Tuesday, February 9, 2016

Flippant Thoughts on Forgiveness / Pain, Part 4

I recently applied for a writing joh. When they asked for a writing sample, I realized all my writing exists at an intensity level of roughly +487,000,000.

Here at the blog, it's all pain and suffering, all the time.

So, instead of titling this "Pain, Part 4," I'm calling it "Flippant Thoughts on Forgiveness." Let's dive headfirst into the shallow end, shall we?

Moo... Photo by bertknot

Forgiveness is hard, particularly when you can barely identify the source of the pain, particularly when you can't even bring yourself to write the words, "I'm hurt" or much, much worse, "I'm still hurt."

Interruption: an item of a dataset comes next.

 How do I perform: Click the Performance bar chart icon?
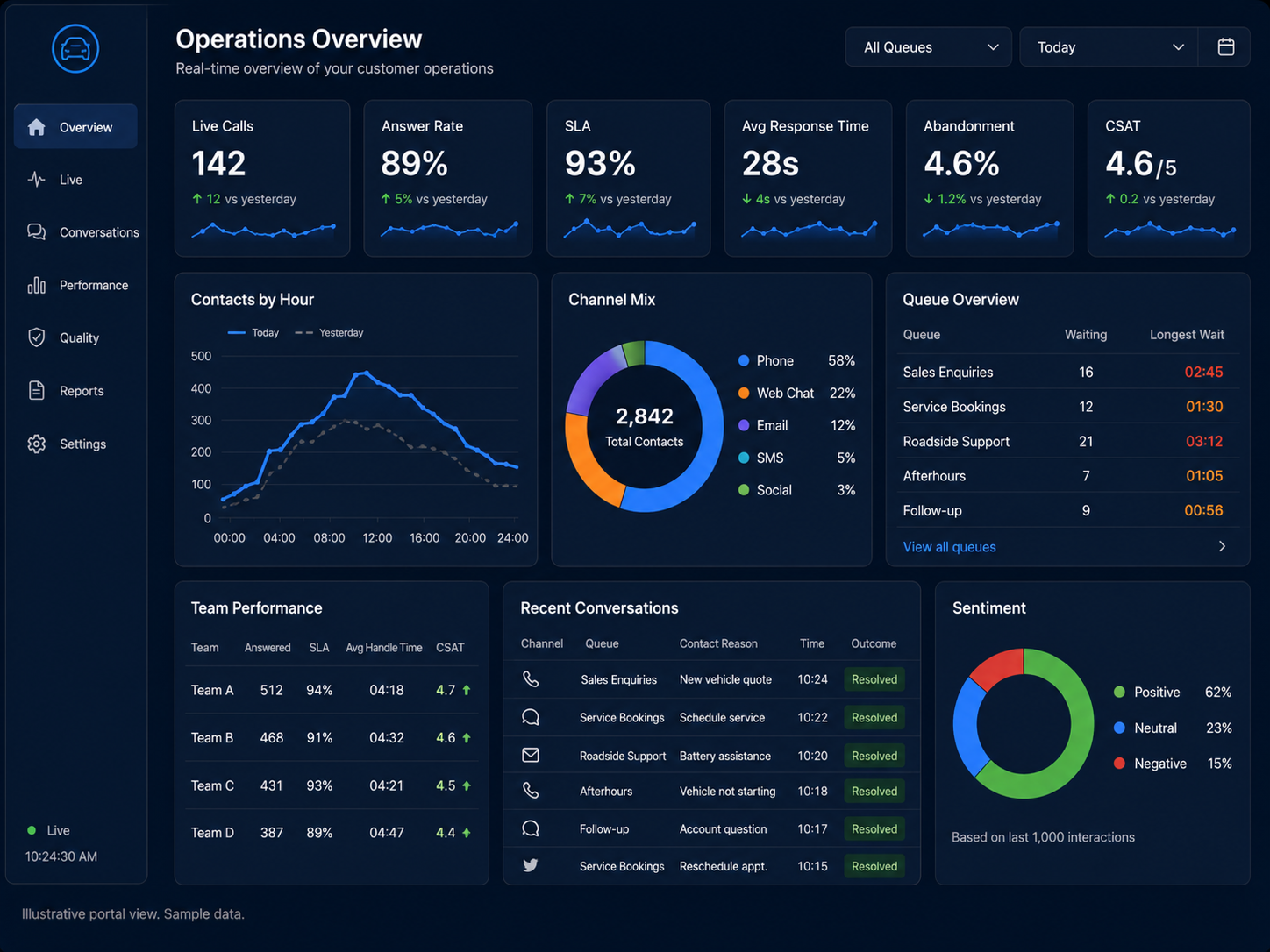(x=36, y=285)
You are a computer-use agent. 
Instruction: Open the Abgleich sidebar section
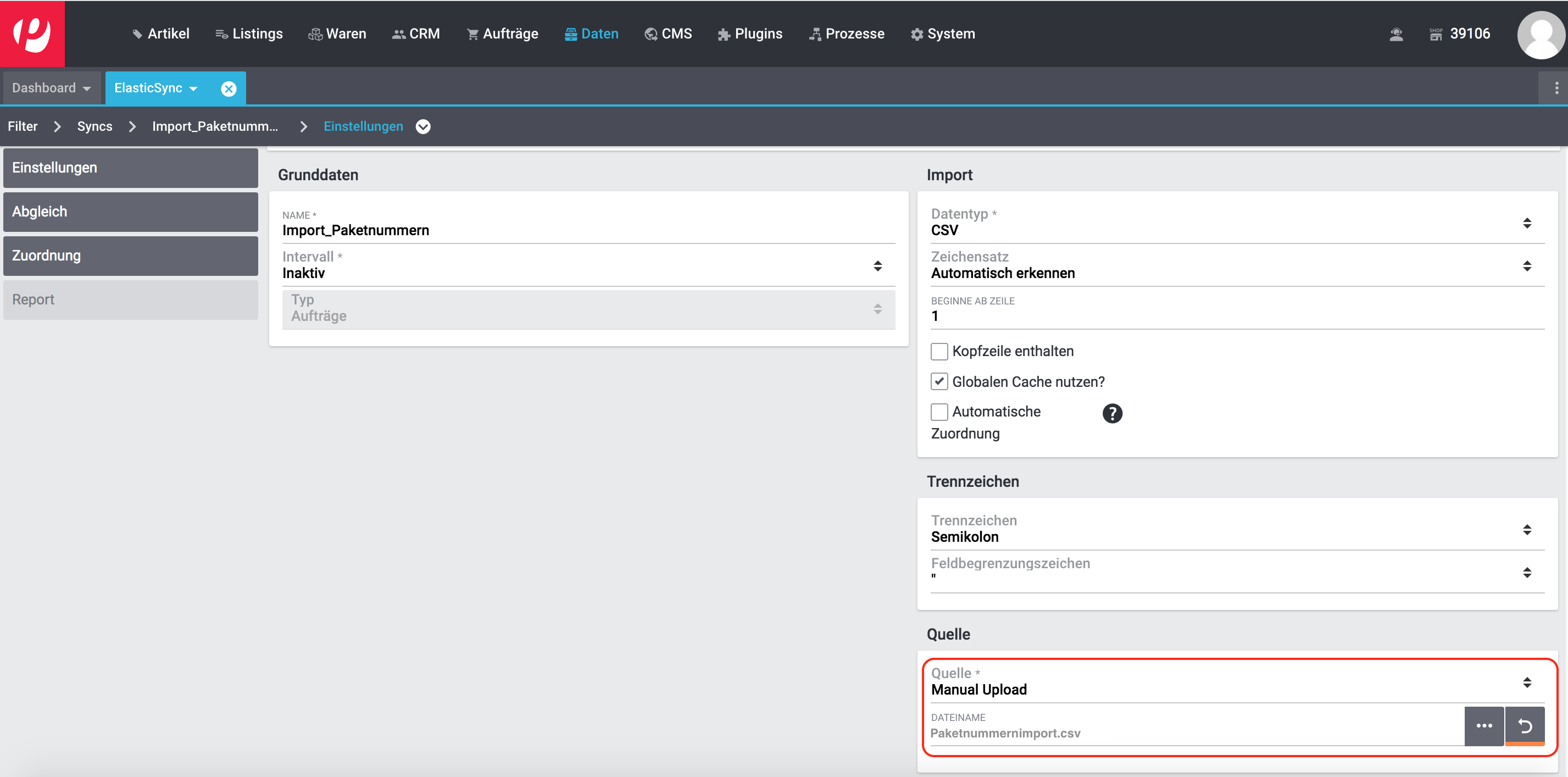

That's not how it's supposed to work, is it? I'm not supposed to still be hurt. Forgive and forget. Deal with it and move on. Positive mantra about moving confidently into the future. Hoorah.

This is the pain that never ends, it just goes on and on my friend...

I've found, unfortunately, that ignoring unresolved pain is a lot like ignoring all that C-4 you have buried in the backyard (analogy credit to labullets). It will explode in your face. You will wonder what happened. And then you'll be like, "Oh yeah, remember that time I buried all that C-4 in the backyard? Guess it wasn't as stable as I thought."

My buried pain usually turns into anger.

But why? Why am I so angry?

I'm standing outside the dorms on the second floor landing, watching his light blue pickup pull away from the office, and suddenly, I'm filled with uncontrollable rage. I kick at everything in sight, including a bright orange safety cone. Writing this, I still wonder if it is my fault. If I am a bomb waiting to explode.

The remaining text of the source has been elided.